A series of household trials were conducted involving participants from Melbourne.

One mother of two aimed to achieve a 100% waste-free existence for six weeks, while another mother concentrated on eliminating plastic from her cooking. Some individuals opted to explore bulk stores, while a solo resident initiated a gardening project. Another woman living alone sought to acquire skills in clothes and bicycle repair, while a part-time sales associate, residing with his spouse, endeavoured to devise a three-week challenge promoting zero-waste practices among his peers.

Insights Gained

Participants expressed that they encountered considerable difficulty with household adjustments. They conveyed that the experiments demanded additional mental effort, time, financial resources, and determination.

Moreover, they emphasised the necessity for increased guidance and assistance to accomplish and sustain desired behavioural changes. Some individuals found the process motivating, prompting them to explore alternatives like opting to walk further to a bulk food store instead of resorting to the convenience of a supermarket.

Bulk food stores promote the use of customers’ reusable containers or environmentally-friendly packaging, such as paper bags, to eliminate the use of soft plastic packaging.

Not all changes were enduring. Transitioning to shampoo and conditioner bars necessitated thorough research and proved too challenging for one individual: “Just that one switch was so intense … it was expensive as well.”

Supermarkets caused significant frustration due to the prevalence of unwanted plastics. “The packaging is such a big problem. It’s just ridiculous. It should be stopped … There are very few items that you can buy that don’t have some sort of packaging.”

Social connections played a significant role in adopting a zero-waste lifestyle. One individual mentioned that her family expressed reluctance to fully commit to the zero waste journey, while another shared how her husband and children offered unwavering support throughout the process.

The issue of minimising food waste while having children at home was also raised. “It’s challenging to reduce how much food gets wasted with children. I have reduced how much I cook … I’ve tried to do stock takes of my freezer, my pantry, the fridge … to really focus on meal planning … But it’s really, really challenging … I think if it was just me, I would have a lot more success.”

Facebook groups proved to be a valuable asset “because it does make you realise that there are other people who are trying to save every piece of plastic from going in the bin.”

Homeowners expressed suggestions for facilitating easier adoption of zero-waste lifestyles, encompassing policy adjustments and systemic reforms. These suggestions involved enacting legislation targeting high waste producers, prohibiting polluting products, enhancing recycling infrastructure, fostering markets for recycled goods, promoting innovation, disseminating comprehensive information, and refining product labelling. Their awareness of zero-waste practices worldwide contrasted with their dissatisfaction with Australia’s systemic shortcomings.

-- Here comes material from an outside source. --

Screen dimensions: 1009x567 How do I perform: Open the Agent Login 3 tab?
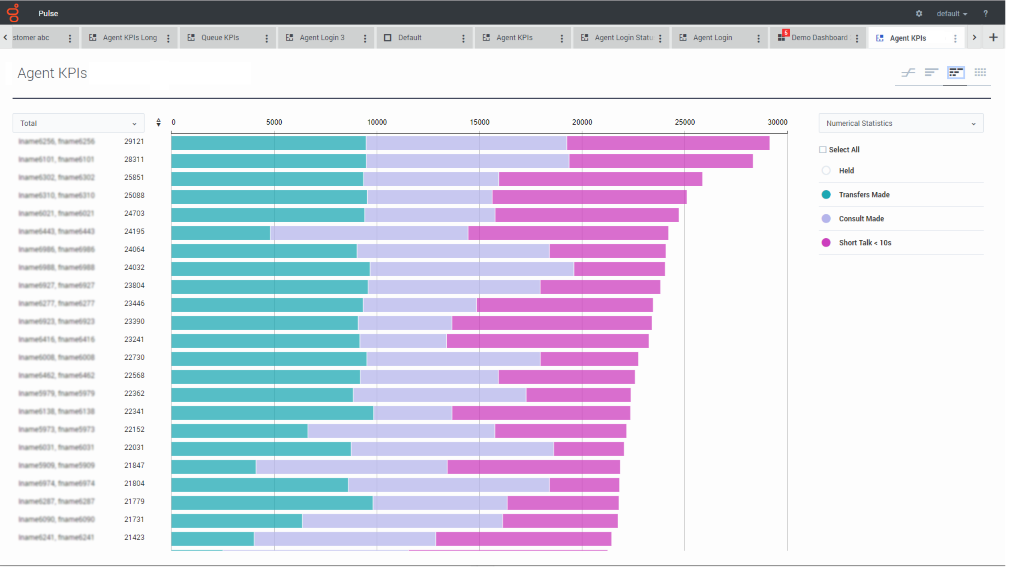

“We need support and systemic change from the government (policy) and businesses (innovation) to drive down the amount of plastics associated with our everyday products,” one participant remarked.

The waste crisis escalated in 2019 when China decided to cease accepting Australia’s contaminated waste for recycling, leading to protests.

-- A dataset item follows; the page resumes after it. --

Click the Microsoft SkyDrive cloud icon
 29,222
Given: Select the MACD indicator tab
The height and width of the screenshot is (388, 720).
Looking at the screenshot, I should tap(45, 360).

Making Zero-Waste Living Accessible

Significant changes are necessary to facilitate the zero-waste lifestyle. Conducting experiments within households could prove beneficial in formulating and assessing new policies. This hands-on experience enables policymakers to engage directly with people and aspects important to them, including parenting, social connections, communal meals, financial management, and caregiving. For the transition to a circular economy to thrive, it must be approached with a focus on the practicalities of daily life within homes.

DISCLAIMER:  This article is for informational purposes only. 2 Ezi is not affiliated with any environmental organisation.